Tâches à réaliser
A – Répondez à ces questions sur le récit de la cour à Fontainebleau :
(i) Quelle dame de la cour embrassait le Roi ?
(ii) Entre quelles heures le valet de pied du Duc de Bourgogne est-il arrivé le 14 ?
(iii) Quelles lettres faut-il consulter, selon le texte, pour connaître l'impression produite par les mauvaises nouvelles ?
B – Poursuivez le récit de la cour à Fontainebleau en reprenant après sa dernière phrase.

─── Extrait source

A Fontainebleau, on était donc plein d’espoir. L’affaire de Gand et de Bruges mettait tout le monde en joie. On s’abordait en riant dans les cours du palais, et les gens sortaient de leur naturel. La jolie Mme de Dangeau, ordinairement si calme, déchirait sa chemise. La vieille Mme d’Heudicourt embrassait le Roi. De deux jeunes demoiselles que Mme de Maintenon avait amenées avec elle à Fontainebleau, l’une sautait comme une chèvre, l’autre mettait un habit neuf, et toutes deux buvaient à la santé du Duc de Bourgogne « rubis sur l’ongle et à rouge bord. » Mlle d’Aumale, qui nous donne avec vivacité ces détails, ajoute en parlant des habitans de Bruges : « Toute la nuit ils ont bu, et ils étoient saouls comme des cochons, de joie d’être sous leur roi légitime[2]. »

Cette joie devait être de courte durée. En effet, le 14, entre midi et une heure, au moment où le Roi sortait du Conseil des Finances, arrivait un valet de pied du Duc de Bourgogne, qui apportait, dit Dangeau, « la triste nouvelle d’un grand combat en Flandres où nous n’avons pas eu l’avantage... » « Le soir, dit-il encore quelques lignes plus bas, il arriva un autre courrier : il ne mande aucun détail qui puisse nous dire comme l’affaire s’est passée, et ce que nous en savons en gros, c’est qu’elle est mauvaise[3]. » Dangeau n’en dit pas davantage, non plus que Sourches, sur l’impression produite par ces fâcheuses nouvelles, et c’est encore aux lettres de Mlle d’Aumale et à celles de Mme de Maintenon, écrites sous le coup même des événemens, qu’il faut nous reporter.

──────
─── Données brutes

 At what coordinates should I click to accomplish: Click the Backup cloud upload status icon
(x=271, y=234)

──────
─── Données brutes

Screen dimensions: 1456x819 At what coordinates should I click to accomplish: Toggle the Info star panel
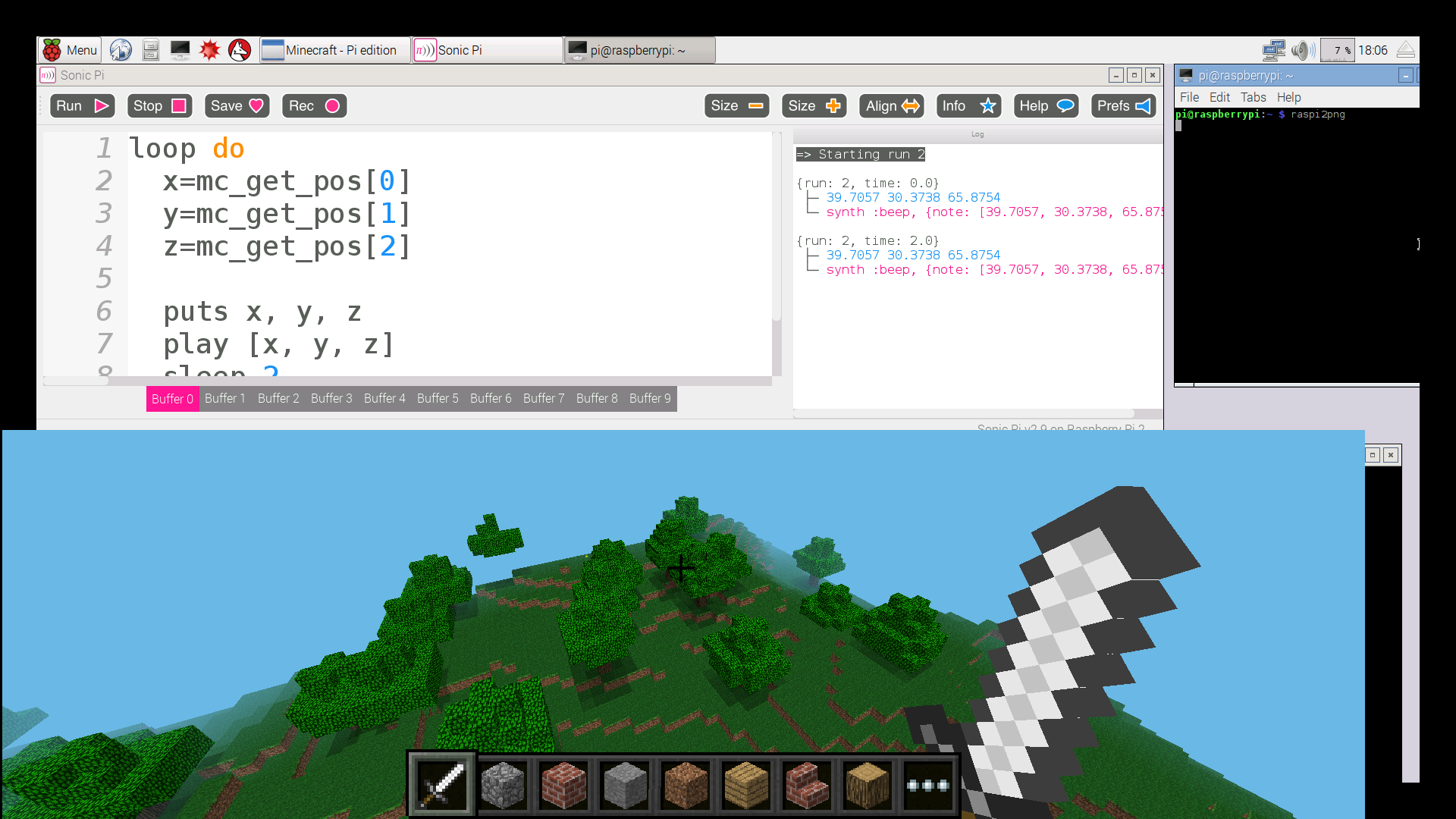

──────

Problèmes résolus
A –
(i) La vieille Mme d'Heudicourt.
(ii) Entre midi et une heure.
(iii) Les lettres de Mlle d'Aumale et celles de Mme de Maintenon.

B –
Laissons parler d’abord Mlle d’Aumale, qui va nous peindre, avec sa vivacité coutumière, l’émoi de la Cour : « Je vais répondre à vos questions le moins bêtement que je pourrai, écrit-elle à une de ses amies de Saint-Cyr. Il y a peu de morts. M. de Vendôme a eu trop de confiance, et a donné un combat sans ordre et sans presque de préparation. M. le Duc de Bourgogne étoit de tous les bons avis, mais il avoit ordre d’obéir à M. de Vendôme.

  1. Geffroy, Madame de Maintenon d’après sa correspondance authentique, t. II, p. 165.
  2. Lettres historiques et édifiantes, t. II, p. 241.
  3. Dangeau, t. XII, p. 184.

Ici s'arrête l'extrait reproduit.